3878Re: Interesting Contact Management Software
- Sep 30, 2007Kezia - thanks for the very in-depth analysis on this product. We've
always been tempted to try it, but have shied away from it because of
the cost relative to other tools, and because we've felt that it is a
much better resource for agencies that are more consumer oriented than
our tech-focused practice. We're now evaluating Central Desktop,
Zoho, and Copper Project which mix CRM with collaboration tools. I
can let you know how that goes if you are interested.
--- In firstname.lastname@example.org, "kezia_jauron" <kezia@...> wrote:
> The negatives seem pretty...negative.
> The agency I'm still employed by uses Vocus. It combines a hosted
> media contact/outlet database with project management software. As a
> media database, it's lacking. As a project management tool, it's more
> than a small agency is likely to need, in my opinion, and it costs a
> whole lot more than it should.
> On the plus side, it produces excellent reports and acts as an online
> clipping service. What's nice is that clippings are actually matched
> to contacts. In a contact's window, you'll see their
> address/phone/email, profiles (which are minimal if they exist at
> all), any proprietary notes you've entered, then all activities
> associated with that contact such as copies of any emails you've sent
> them, and finally all articles written by that person that include
> your clients.
> Also positive is list creation and management, but your lists are only
> as good as the data itself. You can export to Excel, create
> nice-looking Word docs and PDF reports too. You can import your
> private contacts, but they charge a fee.

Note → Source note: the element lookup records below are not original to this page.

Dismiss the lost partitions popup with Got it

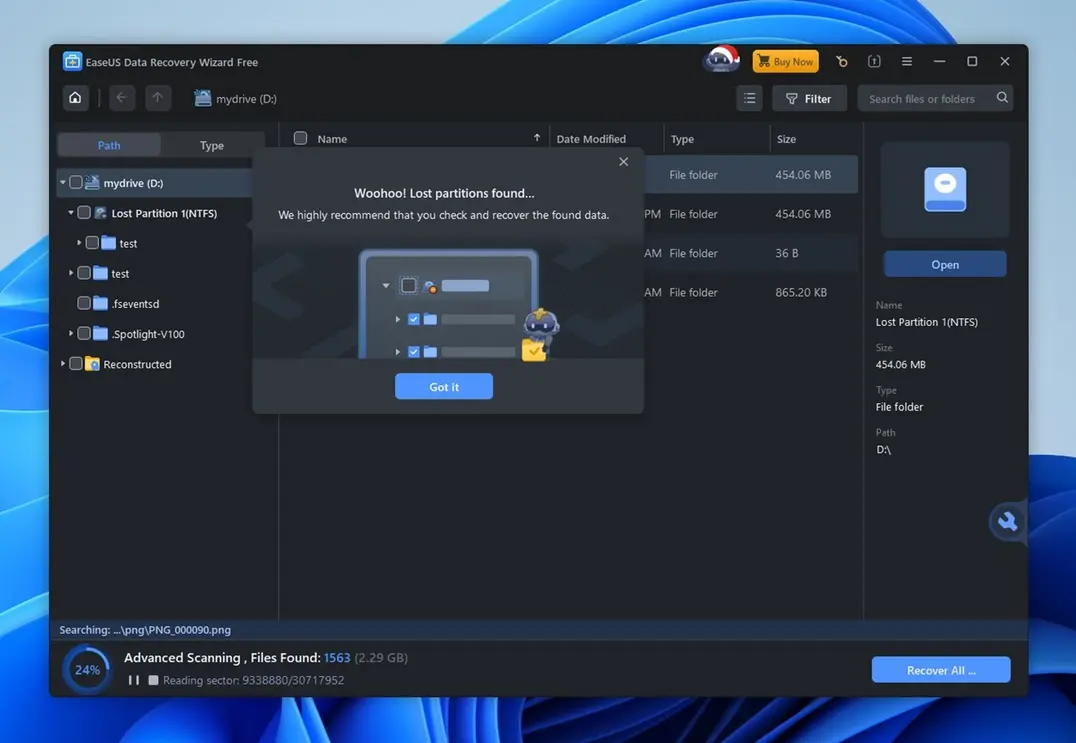[x=443, y=386]
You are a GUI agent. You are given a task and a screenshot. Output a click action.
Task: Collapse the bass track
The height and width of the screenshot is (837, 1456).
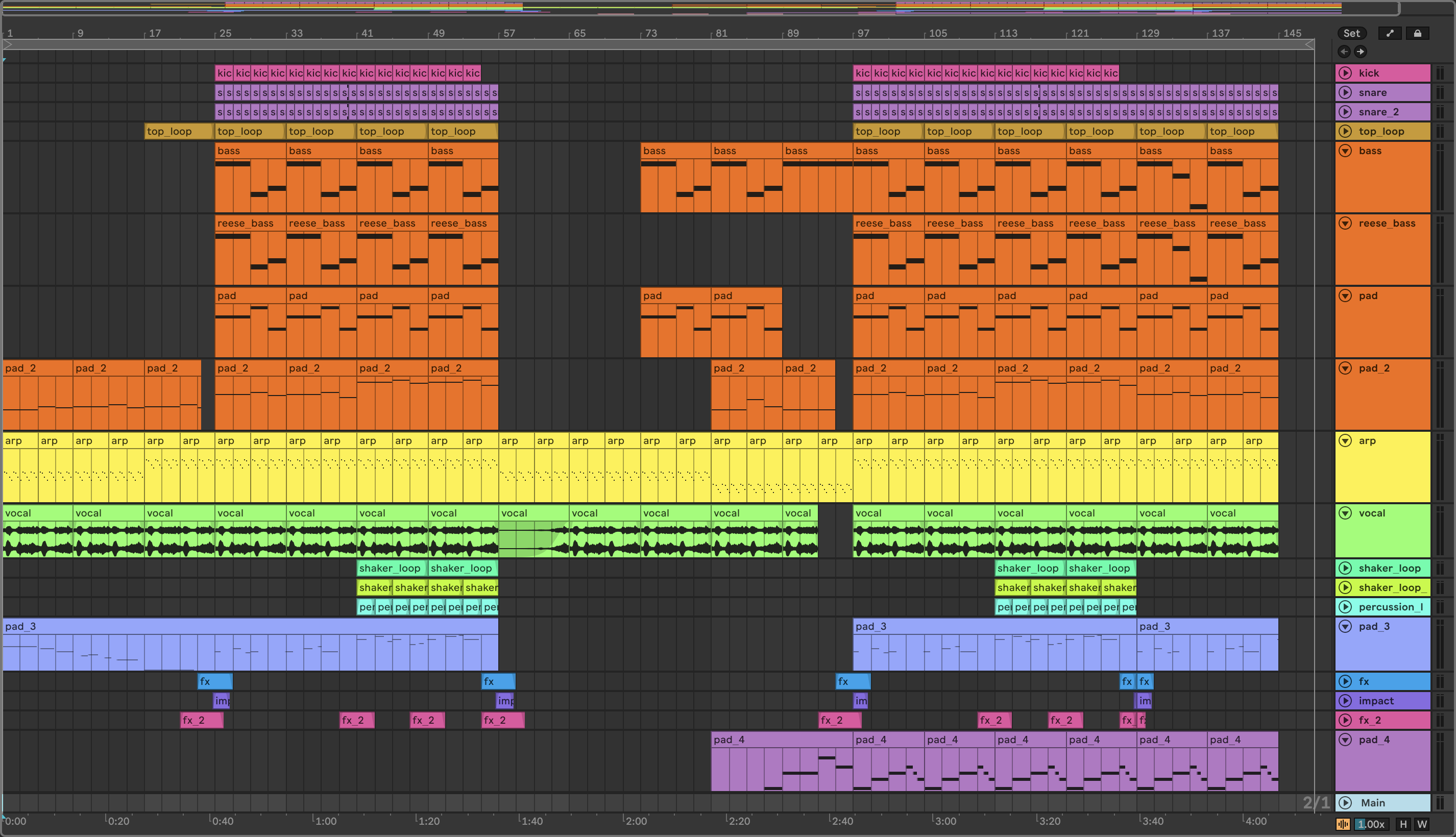tap(1345, 151)
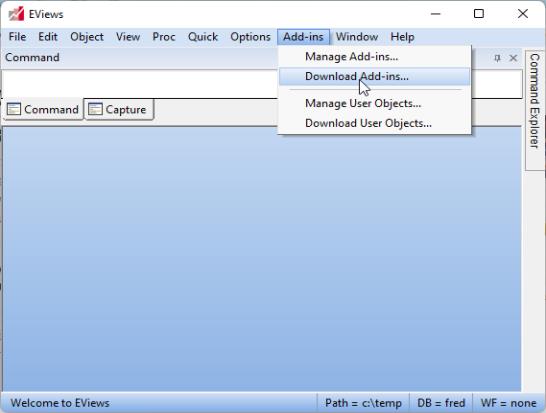The height and width of the screenshot is (413, 546).
Task: Open the Quick menu
Action: coord(203,37)
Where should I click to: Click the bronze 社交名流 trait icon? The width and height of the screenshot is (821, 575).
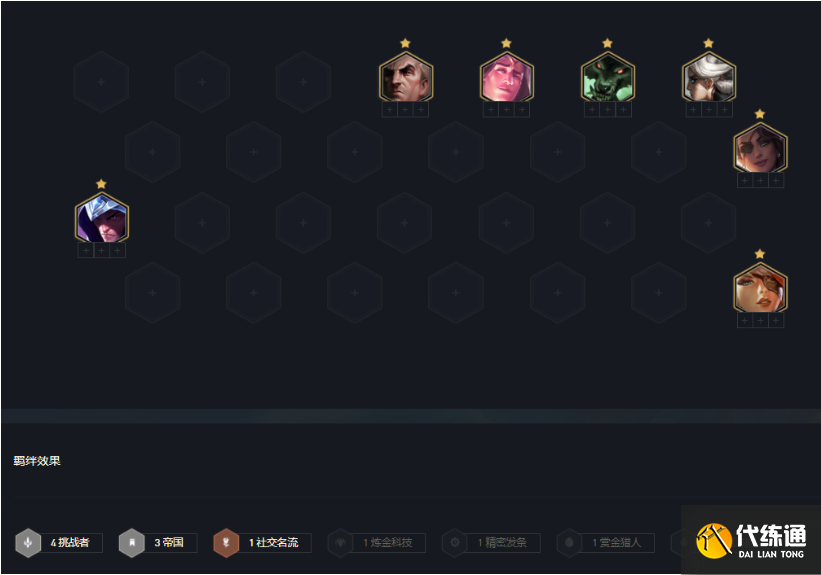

> My key problems with Vocus are that they lost their licensing
> agreement with Bacons a year or two ago, and now updates are managed
> in-house. I've never been able to get an answer on how often they make
> updates, and for some reason they can't alert users when new contacts
> have been added or changes made. Like all of them, they expect you to
> update their data or tell them when a contact has left a publication.

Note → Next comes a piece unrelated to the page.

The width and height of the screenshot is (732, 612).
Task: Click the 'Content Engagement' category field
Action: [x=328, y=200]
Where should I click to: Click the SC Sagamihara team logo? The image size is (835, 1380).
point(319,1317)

> They do not seem to circle back to you to report on who the new person
> might be, or where the old person has turned up if it's known. Data on
> some publications are months out of date.
> But Vocus is primarily a software product, and like any other, you
> have to know how it works to get the benefit. Once you understand the
> logic, you'll find it's sufficiently logical. However the support and
> training is minimal, and they say it's typical for a company to use it
> for at least a year before they begin to understand its value.
> I also give it bad marks because it has features you'll never use that
> are included as standard, and has features you probably require that
> are considered "optional." Then there are features you probably want
> that aren't even optional, such as looking up historic coverage of a
> topic or company a la Lexis-Nexis.
> I believe we plan on canceling Vocus at the end of the year when our
> contract is up - I suppose that's the most ringing non-endorsement
> there is.
> --- In email@example.com, "ggerd" <gary@> wrote:
> > Bad
> > new product from a company that doesn't seem too big on support
> > can't import from XL spreadsheets
> > can't seem to print individual entries on people
> > can't export into XL in case you want to take your data with you.